## BEGIN Text excerpt

The first variant doesn't work because you're returning a pointer into a stack object, which will get destroyed. (More presisely, you return a pointer to a heap memory, whch will have been deleted().) Worse still, it may even work for some time, if nobody's overwriting the memory, making it very hard to debug.

Next, you can not return a const char* unless you return a pointer to a static string like this:

const char *GetString()
{
    return "a static string in DATA segment - no need to delete";
}

You second variant has the problem of returning memory allocated with new() into a C program that will call free(). Those may not be compatible.

If you return a string to C, there are 2 way to do that:

char *GetString()
{
    std::stringstream ss;
    ss << "The random number is: " << rand();
    return strdup( ss.str().c_str() ); // allocated in C style with malloc()
}

void foo()

## END Text excerpt
## BEGIN Supplied records

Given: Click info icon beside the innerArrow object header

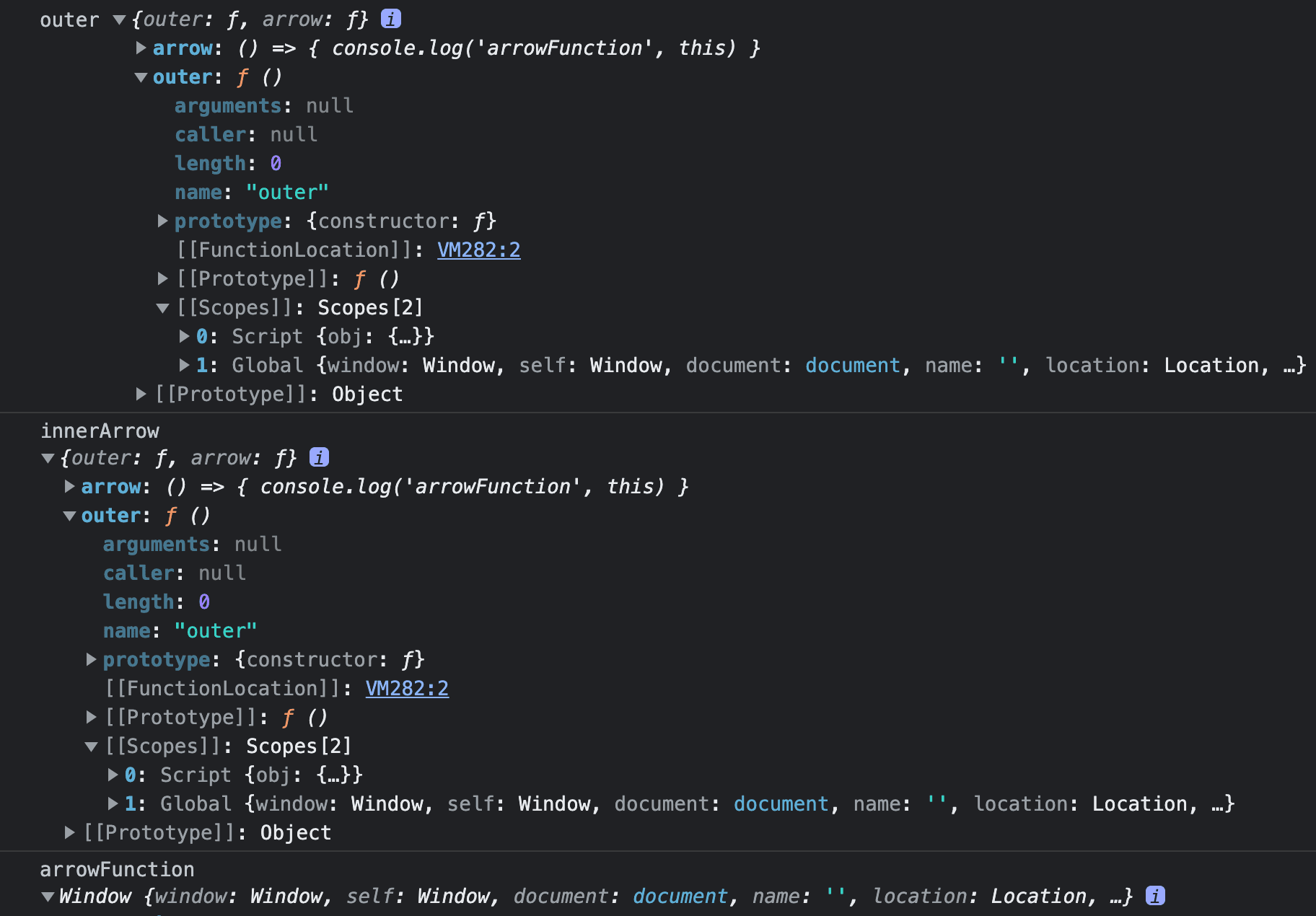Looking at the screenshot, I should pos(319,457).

## END Supplied records
## BEGIN Supplied records

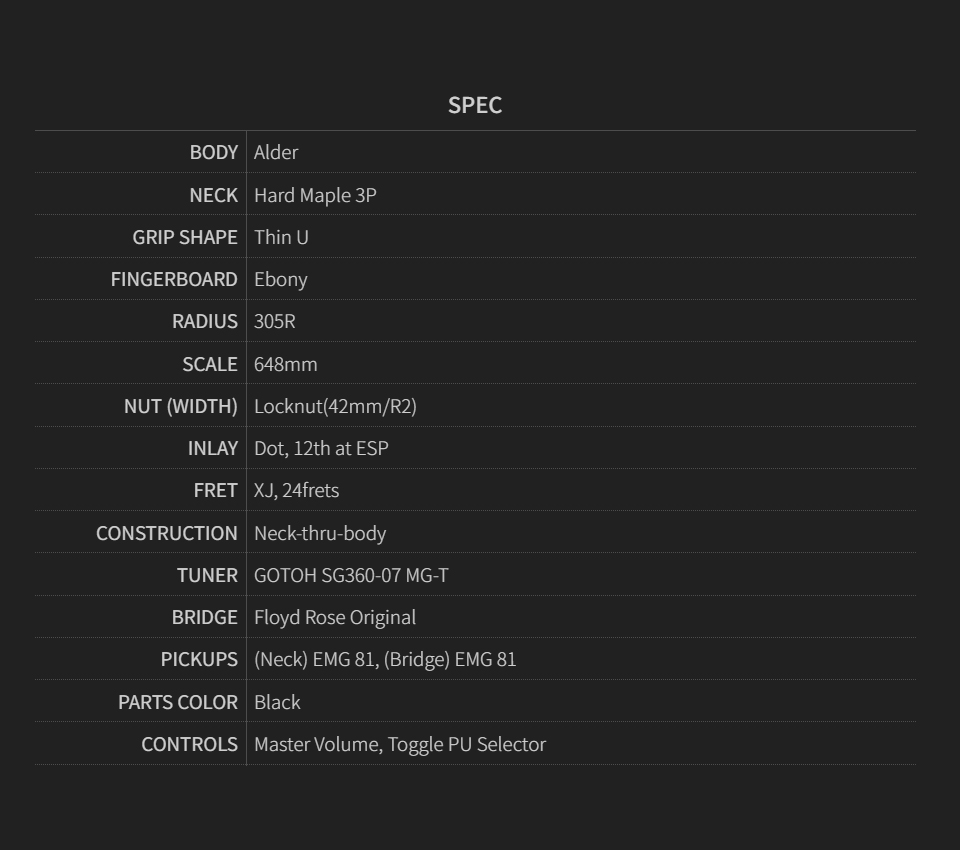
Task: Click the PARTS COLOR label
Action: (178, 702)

## END Supplied records

* [List of tasks]:
A) Retype the passage in the text on returning strings from C++ to C that opens with the words containing "Next, you can" and closes with "not be compatible.".
B) Write what comes next in the text on returning strings from C++ to C, picking up immediately after its final line.

* [Responses in order]:
A)
Next, you can not return a const char* unless you return a pointer to a static string like this:

const char *GetString()
{
    return "a static string in DATA segment - no need to delete";
}

You second variant has the problem of returning memory allocated with new() into a C program that will call free(). Those may not be compatible.

B)
{
    char *p = GetString();
    printf("string: %s", p));
    free( p ); // must not forget to free(), must not use delete()
}

or:

char *GetString(char *buffer, size_t len)
{
    std::stringstream ss;
    ss << "The random number is: " << rand();
    return strncpy(buffer, ss.str().c_str(), len); // caller allocates memory
}

void foo()
{
    char buffer[ 100 ];
    printf("string: %s", GetString(buffer, sizeof( buffer ))); // no memory leaks
}

depending on you memory handling policy.

As a rule, you can NOT ever return a pointer or a reference to an automatic object in C++. This is one of common mistakes analyzed in many C++ books.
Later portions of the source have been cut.